CNVs occur at genomic rearrangement hotspots via nonallelic homologous recombination (NAHR) or nonhomologous end-joining (NHEJ),2 so the different frequency of genomic disorders between Chinese and Western populations suggests a different genomic architecture. This hypothesis was also supported by the CNV burden on specific chromosomes. Chromosomes 15, 16, 17, and 22 have been reported as autosomal rearrangement hotspots in Western populations,35 whereas in our Chinese patient population it was chromosomes 7, 15, 16, and 22 but not chromosome 17 that harbored more CNVs. Another Chinese ID/DD cohort also reported that chromosomes 7, 15, and 22 but not chromosome 17 were highly enriched for clinically relevant CNVs.11 For chromosome 15, we have confirmed that two CNV hotspots (PWS/AS and 15q13.2 region) showed differential frequency in the two distinct populations. PWS/AS duplication has been reported to be more frequent in a Chinese ASD cohort than in a Western ASD study (5/546 vs. 1/500).29 The underlying mechanism for such differences has been uncovered for some loci. For example, the 17q21.31 deletion that causes Koolen–de Vries syndrome, which as a recurrent event accounts for 0.1–0.3% of ID/DD patients in Westerners,39 is associated with the 900-kb inversion polymorphism (called H2 haplotype) whose frequency in Europeans is 20%.39 The H2 haplotype is absent from the Asian population; consequently, no 17q21.31 imbalances have been reported in Asian populations or in our large Chinese cohort. Although we have evidence to believe the observed differences are real, replicate studies will be needed to confirm the population differences observed across genomic disorders.

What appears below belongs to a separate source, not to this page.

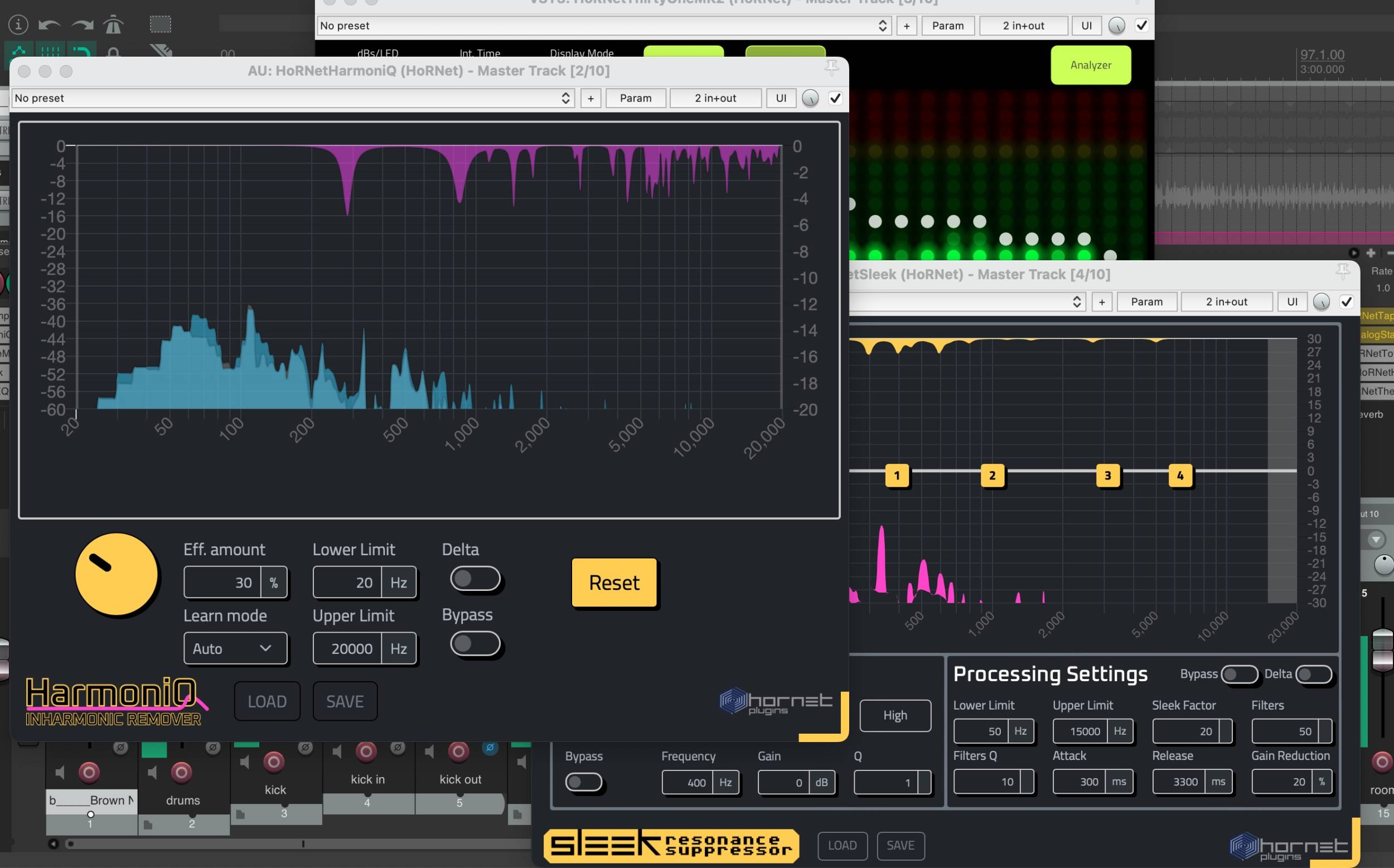1394x868 pixels.
Task: Toggle the metronome icon
Action: pos(113,25)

The phenotypic spectrum and penetrance of genomic disorders between genetically and geographically distinct populations is so far unknown, particularly for genomic disorders with variable expression. In our Chinese cohort and the reported Western CMA cohort, only referred clinical conditions were recorded, and insufficient phenotypic evaluation in these studies could affect the penetrance of certain phenotypes. Herein, we compared the average frequency of referred clinical conditions in patients with 15 genomic disorders, to reflect the possible diversity of phenotype for same genomic disorder. Although not definitive evidence, the different frequencies of clinical features in these 15 genomic disorders nonetheless suggests the existence of substantial phenotypic heterogeneity for genomic disorders across the two distinct populations. In the future, detailed phenotype–genotype investigations with larger sample sizes are needed, as exemplified by the Atlas of Human Malformation Syndromes in Diverse Populations project of the US National Institutes of Health (NIH) (

Finally, we reanalyzed the clinical significance of some de novo CNVs in our Chinese cohort. We confirmed triplosensitivity for two NDD-related regions (16p13.3 and 11p13), and provided initial evidence for implicating particular genes in this pathogenicity based on gene function and patients’ consistent phenotypes.

In summary, our study explored the CNV profiles of the Chinese pediatric patient population across different medical conditions, and uncovered frequency differences and phenotypic diversity associated with human diseases across Chinese and Western patient populations. The findings of this study can help the interpretation and understanding of the clinical significance and correlations of CNVs and point to a number of directions for future studies.